Nous avons vu, dans notre précédent article, comment la charge de la dette était en train d’étrangler les finances publiques françaises. Mais la situation est également critique aux États-Unis, comme le souligne The Kobeissi Letter : « La dette fédérale américaine atteint 39 400 milliards de dollars, en hausse de 3 200 milliards sur les douze derniers mois. Depuis 2020, elle a progressé de 16 300 milliards de dollars, soit une moyenne de 209 milliards par mois. » Autrement dit, la dette américaine augmente désormais d’environ 6,7 milliards de dollars par jour. Une véritable course à l’abîme.

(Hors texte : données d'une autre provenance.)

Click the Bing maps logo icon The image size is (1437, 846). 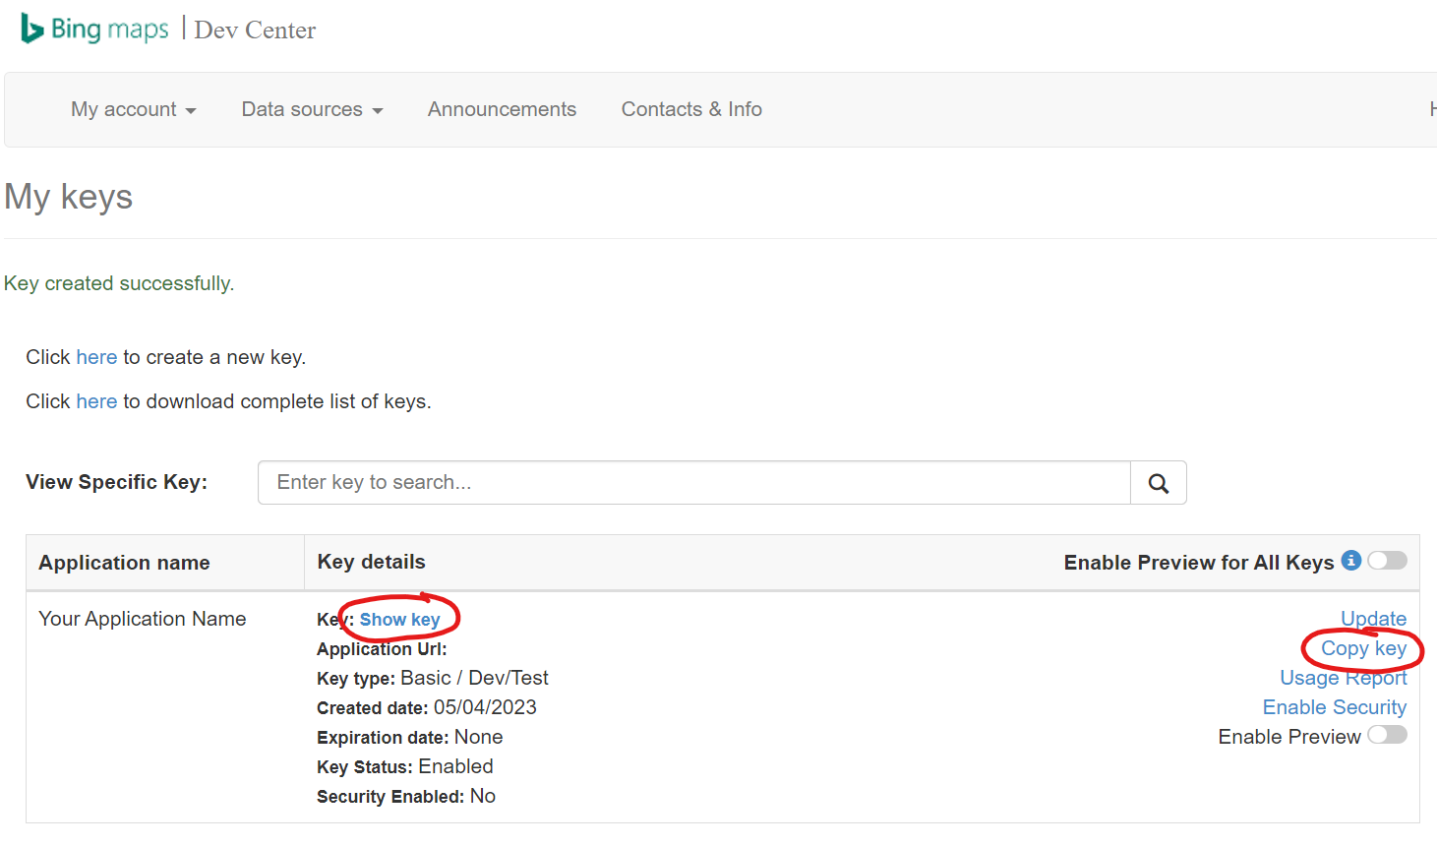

Mais, comme en France, c’est surtout le coût de cet endettement qui devient préoccupant. La charge de la dette, qui doit être décaissée du budget fédéral, devient démesurée : « Le Trésor américain dépense désormais 24 milliards de dollars chaque semaine uniquement pour payer les intérêts, un montant qui a bondi de 13 % sur un an. Sur les neuf premiers mois de l’exercice 2026, ces intérêts totalisent 939 milliards de dollars, soit davantage que le budget du Département de la Défense. »
Comme en France, ce poste est devenu l’un des principaux postes de dépenses de l’État. Et, là aussi, ce sont les dépenses sociales qui déséquilibrent les finances publiques : le régime public de retraite (Social Security), l’assurance maladie des plus de 65 ans (Medicare) et la couverture santé des ménages les plus modestes (Medicaid). Le déficit budgétaire comme la dette rapportée au PIB sont d’ailleurs comparables à ceux de la France, avec respectivement 5,9 % et 120 % du PIB en 2025.
Deux différences fondamentales méritent toutefois d’être soulignées :
- Un taux de prélèvements obligatoires nettement inférieur, presque la moitié, avec 25% du PIB en impôts et cotisations, contre 45% en France, ce qui permet un puissant dynamisme économique pour la première économie mondiale ;
- Le rôle central du dollar, première devise de transaction et de réserve au monde, qui lui assure une demande quasi infinie.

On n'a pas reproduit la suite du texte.